(DATA FOR ANALYSIS Opens)

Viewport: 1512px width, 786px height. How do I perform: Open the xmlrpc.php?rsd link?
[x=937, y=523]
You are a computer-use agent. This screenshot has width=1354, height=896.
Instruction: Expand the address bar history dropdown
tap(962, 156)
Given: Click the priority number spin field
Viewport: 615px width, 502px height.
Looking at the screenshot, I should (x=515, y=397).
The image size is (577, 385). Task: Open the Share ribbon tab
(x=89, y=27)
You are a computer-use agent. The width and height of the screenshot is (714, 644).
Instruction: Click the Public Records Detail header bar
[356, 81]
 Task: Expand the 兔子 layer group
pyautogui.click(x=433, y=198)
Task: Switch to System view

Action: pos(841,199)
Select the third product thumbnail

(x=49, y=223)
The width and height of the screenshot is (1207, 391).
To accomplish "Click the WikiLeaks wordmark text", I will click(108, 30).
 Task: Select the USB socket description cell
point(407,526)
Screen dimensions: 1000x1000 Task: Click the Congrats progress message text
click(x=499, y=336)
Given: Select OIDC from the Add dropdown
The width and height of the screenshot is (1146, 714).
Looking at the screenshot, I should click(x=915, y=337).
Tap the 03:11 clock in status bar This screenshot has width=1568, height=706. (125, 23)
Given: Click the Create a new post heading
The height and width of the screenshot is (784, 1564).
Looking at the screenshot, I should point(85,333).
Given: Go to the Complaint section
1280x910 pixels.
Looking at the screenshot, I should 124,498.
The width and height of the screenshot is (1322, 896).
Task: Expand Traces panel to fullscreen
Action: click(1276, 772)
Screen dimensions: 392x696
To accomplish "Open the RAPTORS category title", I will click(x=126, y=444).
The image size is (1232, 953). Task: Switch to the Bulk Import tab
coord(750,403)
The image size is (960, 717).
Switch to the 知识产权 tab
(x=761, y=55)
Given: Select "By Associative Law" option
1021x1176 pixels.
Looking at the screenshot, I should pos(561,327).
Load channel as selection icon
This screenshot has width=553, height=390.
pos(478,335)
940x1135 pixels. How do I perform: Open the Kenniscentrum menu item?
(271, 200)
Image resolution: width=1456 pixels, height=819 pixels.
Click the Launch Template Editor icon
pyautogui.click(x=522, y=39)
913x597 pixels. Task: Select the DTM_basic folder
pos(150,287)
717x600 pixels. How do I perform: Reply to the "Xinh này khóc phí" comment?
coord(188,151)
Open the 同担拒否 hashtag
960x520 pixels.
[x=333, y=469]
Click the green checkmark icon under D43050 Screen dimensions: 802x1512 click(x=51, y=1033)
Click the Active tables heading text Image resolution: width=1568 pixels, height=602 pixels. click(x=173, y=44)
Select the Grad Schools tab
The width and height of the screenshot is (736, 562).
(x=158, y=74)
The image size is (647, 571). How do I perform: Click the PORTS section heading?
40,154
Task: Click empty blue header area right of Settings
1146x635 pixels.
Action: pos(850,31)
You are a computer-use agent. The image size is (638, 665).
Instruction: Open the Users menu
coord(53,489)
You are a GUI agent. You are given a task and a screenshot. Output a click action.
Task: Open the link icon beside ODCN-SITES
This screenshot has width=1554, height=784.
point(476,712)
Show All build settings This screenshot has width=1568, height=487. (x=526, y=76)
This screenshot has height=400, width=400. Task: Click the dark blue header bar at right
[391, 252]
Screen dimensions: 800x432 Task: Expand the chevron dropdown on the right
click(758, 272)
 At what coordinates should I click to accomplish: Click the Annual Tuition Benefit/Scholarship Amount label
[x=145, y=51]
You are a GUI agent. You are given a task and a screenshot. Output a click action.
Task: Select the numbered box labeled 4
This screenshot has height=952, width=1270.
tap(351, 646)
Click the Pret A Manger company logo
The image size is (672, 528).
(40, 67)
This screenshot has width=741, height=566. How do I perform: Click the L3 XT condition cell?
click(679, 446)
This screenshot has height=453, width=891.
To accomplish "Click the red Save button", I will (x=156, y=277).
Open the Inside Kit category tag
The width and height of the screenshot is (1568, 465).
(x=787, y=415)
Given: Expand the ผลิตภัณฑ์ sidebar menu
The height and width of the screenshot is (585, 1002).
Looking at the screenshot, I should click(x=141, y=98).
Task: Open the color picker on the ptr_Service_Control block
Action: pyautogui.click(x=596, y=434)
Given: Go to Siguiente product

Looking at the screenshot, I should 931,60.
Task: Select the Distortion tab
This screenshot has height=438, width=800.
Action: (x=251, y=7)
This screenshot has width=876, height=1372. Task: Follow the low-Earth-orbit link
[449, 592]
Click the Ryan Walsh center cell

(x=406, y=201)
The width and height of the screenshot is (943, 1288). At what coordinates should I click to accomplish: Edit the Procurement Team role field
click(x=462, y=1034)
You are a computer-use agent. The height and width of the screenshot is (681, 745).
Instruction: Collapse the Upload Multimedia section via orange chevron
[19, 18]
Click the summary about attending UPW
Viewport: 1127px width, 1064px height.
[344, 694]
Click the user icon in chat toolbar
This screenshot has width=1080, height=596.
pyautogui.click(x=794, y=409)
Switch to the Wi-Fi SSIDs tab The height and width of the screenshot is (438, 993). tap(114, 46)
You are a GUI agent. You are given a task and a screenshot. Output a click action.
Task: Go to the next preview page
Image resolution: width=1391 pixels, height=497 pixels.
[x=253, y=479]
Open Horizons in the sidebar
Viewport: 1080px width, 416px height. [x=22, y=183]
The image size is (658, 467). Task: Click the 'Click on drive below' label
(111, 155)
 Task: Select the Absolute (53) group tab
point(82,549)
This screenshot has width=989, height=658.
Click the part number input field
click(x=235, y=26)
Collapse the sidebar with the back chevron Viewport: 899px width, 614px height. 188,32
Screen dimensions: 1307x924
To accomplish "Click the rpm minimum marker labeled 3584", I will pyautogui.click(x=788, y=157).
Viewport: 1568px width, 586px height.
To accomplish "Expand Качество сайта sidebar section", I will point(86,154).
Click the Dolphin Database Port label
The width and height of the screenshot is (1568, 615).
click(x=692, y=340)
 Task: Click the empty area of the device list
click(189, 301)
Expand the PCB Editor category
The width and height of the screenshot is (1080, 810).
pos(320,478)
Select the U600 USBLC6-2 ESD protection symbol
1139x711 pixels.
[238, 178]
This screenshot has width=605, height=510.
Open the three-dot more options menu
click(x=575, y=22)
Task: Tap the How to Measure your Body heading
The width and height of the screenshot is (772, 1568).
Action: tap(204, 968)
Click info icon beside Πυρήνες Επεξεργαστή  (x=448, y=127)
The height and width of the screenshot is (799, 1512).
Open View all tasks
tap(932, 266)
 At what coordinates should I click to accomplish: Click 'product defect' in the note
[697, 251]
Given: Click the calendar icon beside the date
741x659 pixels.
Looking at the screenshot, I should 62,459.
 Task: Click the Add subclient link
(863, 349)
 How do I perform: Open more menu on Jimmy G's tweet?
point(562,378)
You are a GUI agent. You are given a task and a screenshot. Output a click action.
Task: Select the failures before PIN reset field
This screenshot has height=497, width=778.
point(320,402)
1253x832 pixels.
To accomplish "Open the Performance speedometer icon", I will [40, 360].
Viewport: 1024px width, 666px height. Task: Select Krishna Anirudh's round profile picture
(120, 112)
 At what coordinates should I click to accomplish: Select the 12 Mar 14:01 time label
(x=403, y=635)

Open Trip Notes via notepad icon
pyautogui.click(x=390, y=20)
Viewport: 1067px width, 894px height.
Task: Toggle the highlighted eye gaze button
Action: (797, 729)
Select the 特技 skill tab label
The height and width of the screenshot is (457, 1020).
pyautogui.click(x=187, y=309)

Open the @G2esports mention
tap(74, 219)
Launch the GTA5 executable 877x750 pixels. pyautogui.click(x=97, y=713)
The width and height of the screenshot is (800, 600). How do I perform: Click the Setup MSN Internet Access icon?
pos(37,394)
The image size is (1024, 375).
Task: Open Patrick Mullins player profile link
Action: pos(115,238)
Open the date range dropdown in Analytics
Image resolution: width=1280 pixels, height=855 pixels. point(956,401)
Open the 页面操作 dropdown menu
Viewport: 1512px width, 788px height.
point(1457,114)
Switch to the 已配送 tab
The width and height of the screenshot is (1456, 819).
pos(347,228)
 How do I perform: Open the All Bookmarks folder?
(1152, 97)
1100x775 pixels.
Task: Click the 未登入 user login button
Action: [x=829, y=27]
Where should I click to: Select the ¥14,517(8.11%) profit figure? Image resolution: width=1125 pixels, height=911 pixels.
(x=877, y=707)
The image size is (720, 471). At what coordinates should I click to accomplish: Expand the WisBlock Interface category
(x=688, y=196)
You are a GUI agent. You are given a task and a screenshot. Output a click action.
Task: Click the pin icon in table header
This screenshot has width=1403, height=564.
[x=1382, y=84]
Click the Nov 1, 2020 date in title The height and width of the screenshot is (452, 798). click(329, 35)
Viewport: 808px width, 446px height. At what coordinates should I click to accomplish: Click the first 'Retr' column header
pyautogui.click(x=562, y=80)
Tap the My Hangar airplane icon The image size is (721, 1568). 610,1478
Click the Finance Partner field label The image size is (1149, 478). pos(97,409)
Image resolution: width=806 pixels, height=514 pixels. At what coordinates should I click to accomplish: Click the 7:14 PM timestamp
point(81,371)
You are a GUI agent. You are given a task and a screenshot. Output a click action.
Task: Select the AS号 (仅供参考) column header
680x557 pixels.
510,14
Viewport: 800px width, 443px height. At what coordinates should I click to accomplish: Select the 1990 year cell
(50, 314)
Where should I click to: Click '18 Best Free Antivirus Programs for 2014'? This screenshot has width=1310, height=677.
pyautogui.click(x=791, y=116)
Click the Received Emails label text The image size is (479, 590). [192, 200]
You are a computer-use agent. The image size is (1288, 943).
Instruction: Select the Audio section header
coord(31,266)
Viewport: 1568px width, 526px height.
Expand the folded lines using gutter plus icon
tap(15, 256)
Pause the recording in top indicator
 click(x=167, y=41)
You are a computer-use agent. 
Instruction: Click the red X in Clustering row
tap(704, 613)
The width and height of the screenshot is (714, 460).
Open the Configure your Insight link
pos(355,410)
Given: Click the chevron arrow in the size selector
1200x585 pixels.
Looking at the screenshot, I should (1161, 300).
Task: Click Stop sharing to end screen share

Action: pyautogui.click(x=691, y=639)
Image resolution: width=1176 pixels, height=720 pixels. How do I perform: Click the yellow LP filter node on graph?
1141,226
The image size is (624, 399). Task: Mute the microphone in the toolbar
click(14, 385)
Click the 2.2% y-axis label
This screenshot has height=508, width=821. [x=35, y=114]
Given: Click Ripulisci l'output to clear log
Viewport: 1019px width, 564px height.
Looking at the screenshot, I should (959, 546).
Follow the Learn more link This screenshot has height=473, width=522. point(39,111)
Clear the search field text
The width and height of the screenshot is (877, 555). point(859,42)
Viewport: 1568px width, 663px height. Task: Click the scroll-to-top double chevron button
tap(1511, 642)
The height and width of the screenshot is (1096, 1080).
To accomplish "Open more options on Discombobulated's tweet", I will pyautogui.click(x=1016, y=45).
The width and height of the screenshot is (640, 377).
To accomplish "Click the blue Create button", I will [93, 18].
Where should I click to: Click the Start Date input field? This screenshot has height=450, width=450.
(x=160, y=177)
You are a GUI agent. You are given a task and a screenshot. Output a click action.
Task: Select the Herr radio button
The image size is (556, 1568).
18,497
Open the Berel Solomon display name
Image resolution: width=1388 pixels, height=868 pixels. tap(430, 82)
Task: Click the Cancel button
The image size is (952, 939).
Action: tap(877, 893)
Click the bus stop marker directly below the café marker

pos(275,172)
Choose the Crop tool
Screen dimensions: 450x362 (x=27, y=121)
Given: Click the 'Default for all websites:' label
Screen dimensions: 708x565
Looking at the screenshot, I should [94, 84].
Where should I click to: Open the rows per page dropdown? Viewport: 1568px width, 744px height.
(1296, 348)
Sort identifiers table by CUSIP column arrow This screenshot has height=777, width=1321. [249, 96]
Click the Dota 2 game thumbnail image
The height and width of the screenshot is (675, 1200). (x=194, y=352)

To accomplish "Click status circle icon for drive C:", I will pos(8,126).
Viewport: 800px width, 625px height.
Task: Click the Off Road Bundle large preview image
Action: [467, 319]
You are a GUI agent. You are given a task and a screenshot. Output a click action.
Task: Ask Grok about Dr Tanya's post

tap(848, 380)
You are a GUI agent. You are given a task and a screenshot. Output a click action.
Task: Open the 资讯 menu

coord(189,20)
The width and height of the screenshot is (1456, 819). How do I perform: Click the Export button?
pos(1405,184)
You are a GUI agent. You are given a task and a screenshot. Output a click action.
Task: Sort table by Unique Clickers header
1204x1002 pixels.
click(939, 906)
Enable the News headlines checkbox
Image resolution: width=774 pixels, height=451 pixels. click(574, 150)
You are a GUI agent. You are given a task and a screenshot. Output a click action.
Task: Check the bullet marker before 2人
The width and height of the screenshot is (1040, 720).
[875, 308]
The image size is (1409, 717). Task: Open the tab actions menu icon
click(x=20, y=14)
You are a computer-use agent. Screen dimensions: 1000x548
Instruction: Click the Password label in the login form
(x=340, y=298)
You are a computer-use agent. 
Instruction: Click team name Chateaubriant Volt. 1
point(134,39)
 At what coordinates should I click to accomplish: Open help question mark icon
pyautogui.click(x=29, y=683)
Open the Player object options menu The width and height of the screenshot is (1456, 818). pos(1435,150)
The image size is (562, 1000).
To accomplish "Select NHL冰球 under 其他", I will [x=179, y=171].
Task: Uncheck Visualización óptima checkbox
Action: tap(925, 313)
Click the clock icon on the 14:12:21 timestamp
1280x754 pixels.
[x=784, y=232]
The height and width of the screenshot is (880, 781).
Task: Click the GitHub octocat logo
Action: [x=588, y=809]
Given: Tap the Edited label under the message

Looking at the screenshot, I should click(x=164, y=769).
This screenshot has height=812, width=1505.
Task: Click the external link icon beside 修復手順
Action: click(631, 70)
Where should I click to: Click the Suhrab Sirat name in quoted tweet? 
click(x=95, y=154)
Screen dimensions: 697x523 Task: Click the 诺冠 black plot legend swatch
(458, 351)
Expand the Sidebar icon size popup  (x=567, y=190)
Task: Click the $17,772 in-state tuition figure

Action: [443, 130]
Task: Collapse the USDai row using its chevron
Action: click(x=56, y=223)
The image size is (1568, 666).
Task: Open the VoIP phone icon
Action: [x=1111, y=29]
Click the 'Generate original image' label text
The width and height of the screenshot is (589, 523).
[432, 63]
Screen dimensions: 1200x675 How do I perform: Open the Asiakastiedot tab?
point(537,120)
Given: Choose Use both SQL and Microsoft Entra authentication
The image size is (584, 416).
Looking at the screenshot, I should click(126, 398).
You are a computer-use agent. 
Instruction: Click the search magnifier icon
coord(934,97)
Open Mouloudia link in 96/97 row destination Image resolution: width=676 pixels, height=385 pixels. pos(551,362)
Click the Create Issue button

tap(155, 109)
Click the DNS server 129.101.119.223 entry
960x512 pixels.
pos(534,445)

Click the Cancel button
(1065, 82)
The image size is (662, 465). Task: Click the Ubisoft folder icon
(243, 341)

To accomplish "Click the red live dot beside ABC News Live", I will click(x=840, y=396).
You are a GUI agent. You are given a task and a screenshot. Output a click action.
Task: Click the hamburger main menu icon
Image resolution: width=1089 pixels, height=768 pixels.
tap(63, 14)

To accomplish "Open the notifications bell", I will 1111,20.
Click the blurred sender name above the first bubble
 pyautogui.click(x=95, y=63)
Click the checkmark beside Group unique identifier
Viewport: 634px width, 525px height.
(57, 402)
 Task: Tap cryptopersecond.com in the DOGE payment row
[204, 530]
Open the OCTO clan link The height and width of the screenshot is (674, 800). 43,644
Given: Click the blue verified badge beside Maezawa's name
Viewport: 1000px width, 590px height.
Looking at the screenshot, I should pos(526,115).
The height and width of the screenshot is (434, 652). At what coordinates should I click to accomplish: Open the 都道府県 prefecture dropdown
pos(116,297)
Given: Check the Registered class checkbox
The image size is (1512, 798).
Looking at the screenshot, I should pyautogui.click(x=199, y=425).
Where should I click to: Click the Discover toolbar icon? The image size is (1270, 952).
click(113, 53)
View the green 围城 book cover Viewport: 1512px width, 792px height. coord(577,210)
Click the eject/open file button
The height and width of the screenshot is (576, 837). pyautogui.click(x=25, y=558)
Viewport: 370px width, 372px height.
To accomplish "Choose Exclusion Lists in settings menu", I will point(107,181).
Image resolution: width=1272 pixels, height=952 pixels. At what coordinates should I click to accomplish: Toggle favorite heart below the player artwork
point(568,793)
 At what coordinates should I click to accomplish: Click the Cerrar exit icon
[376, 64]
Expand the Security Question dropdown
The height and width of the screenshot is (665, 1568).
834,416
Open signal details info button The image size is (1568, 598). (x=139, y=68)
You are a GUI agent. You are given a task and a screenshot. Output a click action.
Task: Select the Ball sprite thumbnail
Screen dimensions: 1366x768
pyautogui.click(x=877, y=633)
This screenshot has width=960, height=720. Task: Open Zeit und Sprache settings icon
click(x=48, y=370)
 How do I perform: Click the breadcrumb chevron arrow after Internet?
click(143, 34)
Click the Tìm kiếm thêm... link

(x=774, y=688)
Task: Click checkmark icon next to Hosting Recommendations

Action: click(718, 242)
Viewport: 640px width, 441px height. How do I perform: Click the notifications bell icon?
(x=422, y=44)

(DATA FOR ANALYSIS Closes)

**TASK:**
Copy out each line of the material above that holds the word "green".

**RESULT OF THE TASK:**
Click the green checkmark icon under D43050 Screen dimensions: 802x1512 click(x=51, y=1033)
View the green 围城 book cover Viewport: 1512px width, 792px height. coord(577,210)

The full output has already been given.